_Quoted passage:_
╔══

I don't hold the 'merge' with Xactimate against Eagle View. They are just trying to run a business. They make mistakes on their measurements from time to time. I would venture to say that very few busiensses operate completely mistake free.....including roofers. It's unfortunate, Grump, that they made a mistake on their maiden opportunity with you. While recouperating from a back injury, I used them on most every apartment complex or large commercial building we had under engagement. Although I still have to spend quite a bit of time on the roof scoping and documenting damage, it did reduce my roof time and thus helped on the back. Now, I use them as a matter of convenience. I do quite a bit of PA work in AZ, TX, and OK along with our standard engagements and it saves me a ton of time. The clients like the reports as well. It can get expensive, but as someone mentioned earlier, your time is worth more than you usually give it credit.


----------



## Grumpy (Oct 8, 2003)

Hey guys, Aerialogic sent me a report on the same property. I have some other paper work to deal with first, but plan to write up a basic comparison of the two services.


----------



## seeyou (Dec 12, 2008)

Grumpy - 

I'll be interested to hear. I'm looking at a job today that's a prime candidate for satellite measuring. Was gonna try Aerialogic. Let us know how they compare.


----------



## Grumpy (Oct 8, 2003)

Ok so here is the break down. I have both the Eagle View as well as the Aerialogic report in front of me. Keep in mind a couple of things. First, this ismy first time using either company and first time I have seen a satellite report. I've generally done my own satellite take offs using Autocad and a few other programs to pretty good affect, not really for residential however.

Also keep one thing in mind regarding eagle view. This was passed to me by the home owner and was given to her by All state. The reports roofers see may vary, I don't know. But the Eagle View report is labeled "premium report". 

Here is what is the same...

-Both reports are 8 pages. I am missing page 2 and 3 of Eagle View.
-Both reports give a 2d top down aerial view of the roof. The funny thing is Eagle View calls this a 3d view. I found that odd.
-Both give you ridges, hips, valleys, rakes, eaves, and some flashings. Though eagle view lumps flashings and Aerialogic breaks flashing into categories.
-Both give you lengths and widths, though the Aerialogic is a little more comprehensive. For eaxmple there is a ridge 16' long. Aerialogic has labeled it as such. But for some reason eagle view has it labeled as 8' and 7'. There is no break nor reason as to why.
-Both reports give you roof pitches. Eagle views appear to be much more precise, instead of 6/12 they have labeled 5.96. But keep in mind my gripe they labeled one area that is 6/12 as 1.00 meaning 1/12.

╚══

[Records for locating described items]
╔══

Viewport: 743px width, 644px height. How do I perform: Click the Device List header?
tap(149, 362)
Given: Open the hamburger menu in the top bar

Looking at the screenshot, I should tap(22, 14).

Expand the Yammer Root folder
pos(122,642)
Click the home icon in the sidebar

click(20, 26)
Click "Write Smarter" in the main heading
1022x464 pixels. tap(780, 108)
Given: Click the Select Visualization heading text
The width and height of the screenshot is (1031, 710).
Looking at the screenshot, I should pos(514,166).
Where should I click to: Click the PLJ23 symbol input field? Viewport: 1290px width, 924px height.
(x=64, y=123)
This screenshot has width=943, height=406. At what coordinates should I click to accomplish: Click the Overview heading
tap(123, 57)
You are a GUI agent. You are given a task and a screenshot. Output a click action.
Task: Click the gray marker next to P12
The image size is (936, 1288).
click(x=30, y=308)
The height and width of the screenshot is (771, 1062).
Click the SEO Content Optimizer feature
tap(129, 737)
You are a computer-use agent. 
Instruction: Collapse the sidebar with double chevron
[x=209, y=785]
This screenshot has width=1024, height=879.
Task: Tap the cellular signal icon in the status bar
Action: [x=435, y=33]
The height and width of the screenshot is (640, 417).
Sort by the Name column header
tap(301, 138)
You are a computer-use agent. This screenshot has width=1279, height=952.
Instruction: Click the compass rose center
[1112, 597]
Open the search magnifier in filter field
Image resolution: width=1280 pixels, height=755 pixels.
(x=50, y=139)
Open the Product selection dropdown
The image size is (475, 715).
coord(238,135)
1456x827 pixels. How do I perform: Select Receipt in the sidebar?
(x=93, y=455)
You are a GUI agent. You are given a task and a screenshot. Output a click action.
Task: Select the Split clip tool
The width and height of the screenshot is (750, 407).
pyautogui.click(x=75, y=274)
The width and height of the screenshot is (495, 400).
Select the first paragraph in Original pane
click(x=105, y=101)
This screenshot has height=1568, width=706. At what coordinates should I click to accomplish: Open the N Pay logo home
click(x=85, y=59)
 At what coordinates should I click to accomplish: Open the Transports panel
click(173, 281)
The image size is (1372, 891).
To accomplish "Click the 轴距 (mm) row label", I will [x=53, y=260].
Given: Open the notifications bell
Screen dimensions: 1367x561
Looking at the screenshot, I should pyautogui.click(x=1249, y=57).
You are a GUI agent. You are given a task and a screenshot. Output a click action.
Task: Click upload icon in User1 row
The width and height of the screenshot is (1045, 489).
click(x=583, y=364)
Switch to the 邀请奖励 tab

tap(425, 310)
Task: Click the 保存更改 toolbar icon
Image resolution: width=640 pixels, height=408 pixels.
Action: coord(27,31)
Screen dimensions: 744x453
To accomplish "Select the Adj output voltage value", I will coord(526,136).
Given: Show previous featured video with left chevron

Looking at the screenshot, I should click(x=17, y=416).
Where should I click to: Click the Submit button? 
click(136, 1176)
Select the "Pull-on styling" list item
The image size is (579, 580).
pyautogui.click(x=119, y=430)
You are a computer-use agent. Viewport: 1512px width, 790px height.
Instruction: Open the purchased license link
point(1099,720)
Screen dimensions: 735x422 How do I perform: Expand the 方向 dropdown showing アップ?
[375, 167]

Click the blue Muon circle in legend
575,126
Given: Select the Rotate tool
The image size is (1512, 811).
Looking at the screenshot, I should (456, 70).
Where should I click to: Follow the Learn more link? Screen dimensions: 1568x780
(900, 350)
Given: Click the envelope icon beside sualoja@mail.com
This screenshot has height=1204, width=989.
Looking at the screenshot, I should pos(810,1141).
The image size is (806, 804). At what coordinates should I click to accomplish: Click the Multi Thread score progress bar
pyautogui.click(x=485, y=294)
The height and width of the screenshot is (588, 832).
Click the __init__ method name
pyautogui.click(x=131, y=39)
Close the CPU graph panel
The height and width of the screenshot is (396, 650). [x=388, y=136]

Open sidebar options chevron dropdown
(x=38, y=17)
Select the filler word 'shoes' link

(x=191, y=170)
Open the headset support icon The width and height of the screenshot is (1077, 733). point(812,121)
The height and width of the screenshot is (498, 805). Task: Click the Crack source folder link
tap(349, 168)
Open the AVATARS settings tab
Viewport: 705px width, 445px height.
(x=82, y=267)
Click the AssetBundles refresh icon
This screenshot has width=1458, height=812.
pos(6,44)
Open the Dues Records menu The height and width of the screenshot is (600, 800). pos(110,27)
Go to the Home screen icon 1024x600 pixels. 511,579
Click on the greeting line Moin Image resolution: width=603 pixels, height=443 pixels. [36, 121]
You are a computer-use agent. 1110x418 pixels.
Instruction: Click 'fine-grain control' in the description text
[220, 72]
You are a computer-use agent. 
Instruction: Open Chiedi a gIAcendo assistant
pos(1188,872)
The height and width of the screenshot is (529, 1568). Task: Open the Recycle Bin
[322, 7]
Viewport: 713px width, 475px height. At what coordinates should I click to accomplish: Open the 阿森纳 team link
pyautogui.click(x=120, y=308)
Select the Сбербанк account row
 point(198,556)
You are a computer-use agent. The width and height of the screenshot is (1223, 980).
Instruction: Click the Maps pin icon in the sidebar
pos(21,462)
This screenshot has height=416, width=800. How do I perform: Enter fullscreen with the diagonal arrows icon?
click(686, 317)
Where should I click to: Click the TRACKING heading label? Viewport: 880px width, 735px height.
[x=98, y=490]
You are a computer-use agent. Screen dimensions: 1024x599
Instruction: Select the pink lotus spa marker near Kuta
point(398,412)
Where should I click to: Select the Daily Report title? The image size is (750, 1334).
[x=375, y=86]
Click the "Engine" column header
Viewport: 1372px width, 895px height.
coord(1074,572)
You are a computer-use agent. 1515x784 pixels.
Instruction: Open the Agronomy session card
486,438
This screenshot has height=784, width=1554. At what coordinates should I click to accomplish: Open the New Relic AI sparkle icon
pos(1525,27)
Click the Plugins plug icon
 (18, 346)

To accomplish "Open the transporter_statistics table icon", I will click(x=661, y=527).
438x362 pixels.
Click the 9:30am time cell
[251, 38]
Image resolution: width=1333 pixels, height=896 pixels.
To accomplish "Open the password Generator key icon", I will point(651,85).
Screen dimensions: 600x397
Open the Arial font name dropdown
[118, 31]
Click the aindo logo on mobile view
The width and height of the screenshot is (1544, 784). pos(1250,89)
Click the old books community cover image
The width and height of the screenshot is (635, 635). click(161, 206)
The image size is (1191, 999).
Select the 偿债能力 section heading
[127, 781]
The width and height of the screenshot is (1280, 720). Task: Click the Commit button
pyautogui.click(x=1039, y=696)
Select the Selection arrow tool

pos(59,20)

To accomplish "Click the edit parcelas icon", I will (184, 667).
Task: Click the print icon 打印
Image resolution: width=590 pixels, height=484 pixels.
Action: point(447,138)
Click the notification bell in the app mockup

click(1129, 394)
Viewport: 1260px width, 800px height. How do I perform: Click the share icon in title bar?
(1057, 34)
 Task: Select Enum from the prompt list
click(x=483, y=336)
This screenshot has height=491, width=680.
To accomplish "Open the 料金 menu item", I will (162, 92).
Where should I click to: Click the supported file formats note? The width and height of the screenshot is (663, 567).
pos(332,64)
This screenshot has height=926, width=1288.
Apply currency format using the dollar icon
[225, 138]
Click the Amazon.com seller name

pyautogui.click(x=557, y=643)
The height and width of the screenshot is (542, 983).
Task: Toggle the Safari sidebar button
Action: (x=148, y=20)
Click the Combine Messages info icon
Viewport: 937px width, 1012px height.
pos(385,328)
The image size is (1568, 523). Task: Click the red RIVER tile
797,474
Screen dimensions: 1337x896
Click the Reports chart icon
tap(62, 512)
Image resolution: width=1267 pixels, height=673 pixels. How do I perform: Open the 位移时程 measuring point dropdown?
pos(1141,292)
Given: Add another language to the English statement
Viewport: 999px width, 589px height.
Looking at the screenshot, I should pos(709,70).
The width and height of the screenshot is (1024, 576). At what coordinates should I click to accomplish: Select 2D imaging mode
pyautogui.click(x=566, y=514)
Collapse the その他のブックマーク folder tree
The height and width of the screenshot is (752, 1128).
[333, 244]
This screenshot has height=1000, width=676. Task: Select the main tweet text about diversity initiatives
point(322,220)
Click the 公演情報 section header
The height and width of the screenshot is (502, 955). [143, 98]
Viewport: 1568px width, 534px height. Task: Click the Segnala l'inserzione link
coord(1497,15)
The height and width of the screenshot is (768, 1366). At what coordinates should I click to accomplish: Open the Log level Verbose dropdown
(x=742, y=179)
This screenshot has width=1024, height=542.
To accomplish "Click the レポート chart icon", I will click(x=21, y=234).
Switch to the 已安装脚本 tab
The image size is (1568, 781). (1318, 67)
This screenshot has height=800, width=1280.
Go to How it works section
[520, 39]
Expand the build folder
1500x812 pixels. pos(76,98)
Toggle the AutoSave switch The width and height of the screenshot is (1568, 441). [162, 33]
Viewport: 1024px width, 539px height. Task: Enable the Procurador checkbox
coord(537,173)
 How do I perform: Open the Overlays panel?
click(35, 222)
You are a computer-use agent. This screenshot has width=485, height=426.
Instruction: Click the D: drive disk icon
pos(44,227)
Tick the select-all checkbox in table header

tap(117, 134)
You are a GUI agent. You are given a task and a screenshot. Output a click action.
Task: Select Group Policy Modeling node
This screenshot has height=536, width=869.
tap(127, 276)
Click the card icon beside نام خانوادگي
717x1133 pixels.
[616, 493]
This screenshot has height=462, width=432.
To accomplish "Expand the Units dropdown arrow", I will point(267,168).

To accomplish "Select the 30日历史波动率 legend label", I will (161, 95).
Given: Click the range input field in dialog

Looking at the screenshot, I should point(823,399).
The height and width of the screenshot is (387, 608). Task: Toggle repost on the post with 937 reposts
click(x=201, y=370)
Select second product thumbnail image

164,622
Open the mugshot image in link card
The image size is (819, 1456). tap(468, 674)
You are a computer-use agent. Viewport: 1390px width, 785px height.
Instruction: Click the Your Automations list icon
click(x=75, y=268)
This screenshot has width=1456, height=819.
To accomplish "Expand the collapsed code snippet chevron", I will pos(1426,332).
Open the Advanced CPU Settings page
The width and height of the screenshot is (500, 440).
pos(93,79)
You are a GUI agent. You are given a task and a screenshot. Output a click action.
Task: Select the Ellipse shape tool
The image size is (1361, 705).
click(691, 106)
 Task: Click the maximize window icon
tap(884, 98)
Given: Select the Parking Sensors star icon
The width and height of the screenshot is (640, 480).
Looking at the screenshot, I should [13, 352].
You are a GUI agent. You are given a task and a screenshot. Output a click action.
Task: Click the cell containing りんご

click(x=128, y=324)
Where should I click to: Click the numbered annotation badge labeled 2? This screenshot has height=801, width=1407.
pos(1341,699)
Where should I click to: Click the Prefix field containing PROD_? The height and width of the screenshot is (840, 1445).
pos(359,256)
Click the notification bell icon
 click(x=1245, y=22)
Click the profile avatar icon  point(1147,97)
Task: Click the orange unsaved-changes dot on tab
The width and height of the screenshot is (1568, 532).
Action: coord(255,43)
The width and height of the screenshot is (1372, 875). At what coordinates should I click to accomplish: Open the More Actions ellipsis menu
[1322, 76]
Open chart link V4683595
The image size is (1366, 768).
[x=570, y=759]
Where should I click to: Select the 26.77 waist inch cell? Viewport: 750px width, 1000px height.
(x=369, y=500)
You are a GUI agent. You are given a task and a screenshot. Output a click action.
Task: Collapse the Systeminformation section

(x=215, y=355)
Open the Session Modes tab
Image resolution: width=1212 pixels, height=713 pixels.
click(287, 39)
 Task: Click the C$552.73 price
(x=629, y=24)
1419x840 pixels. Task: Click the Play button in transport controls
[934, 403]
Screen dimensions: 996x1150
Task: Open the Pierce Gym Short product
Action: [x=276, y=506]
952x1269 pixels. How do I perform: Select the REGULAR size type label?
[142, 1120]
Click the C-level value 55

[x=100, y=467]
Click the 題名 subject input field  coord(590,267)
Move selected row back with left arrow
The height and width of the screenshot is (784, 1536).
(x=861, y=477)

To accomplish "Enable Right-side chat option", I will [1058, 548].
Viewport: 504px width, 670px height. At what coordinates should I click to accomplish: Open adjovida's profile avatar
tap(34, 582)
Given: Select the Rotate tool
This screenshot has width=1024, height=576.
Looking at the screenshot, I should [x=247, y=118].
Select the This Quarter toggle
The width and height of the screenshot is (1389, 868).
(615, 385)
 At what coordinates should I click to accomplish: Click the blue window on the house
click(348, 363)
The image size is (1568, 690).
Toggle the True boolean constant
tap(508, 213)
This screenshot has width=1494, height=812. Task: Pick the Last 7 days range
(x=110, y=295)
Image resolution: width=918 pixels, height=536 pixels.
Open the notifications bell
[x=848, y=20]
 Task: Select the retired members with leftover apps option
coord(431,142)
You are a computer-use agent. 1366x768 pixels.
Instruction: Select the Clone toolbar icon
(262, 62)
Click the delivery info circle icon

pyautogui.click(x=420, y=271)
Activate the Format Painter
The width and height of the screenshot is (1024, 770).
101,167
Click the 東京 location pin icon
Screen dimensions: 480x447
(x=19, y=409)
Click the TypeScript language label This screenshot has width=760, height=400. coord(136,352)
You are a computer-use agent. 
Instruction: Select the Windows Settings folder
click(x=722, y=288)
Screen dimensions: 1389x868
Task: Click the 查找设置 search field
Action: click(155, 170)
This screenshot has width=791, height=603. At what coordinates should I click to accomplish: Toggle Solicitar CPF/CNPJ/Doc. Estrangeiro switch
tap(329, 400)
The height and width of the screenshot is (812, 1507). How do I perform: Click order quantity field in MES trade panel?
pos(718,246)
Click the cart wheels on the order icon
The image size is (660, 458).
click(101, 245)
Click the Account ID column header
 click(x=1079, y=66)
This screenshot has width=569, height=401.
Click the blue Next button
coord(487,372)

╚══

_Aim of the exercise:_ In the roofing forum thread, how does Eagle View label the ridge that Aerialogic marks as 16' long?

_Task result:_ Eagle View labels it as 8' and 7'.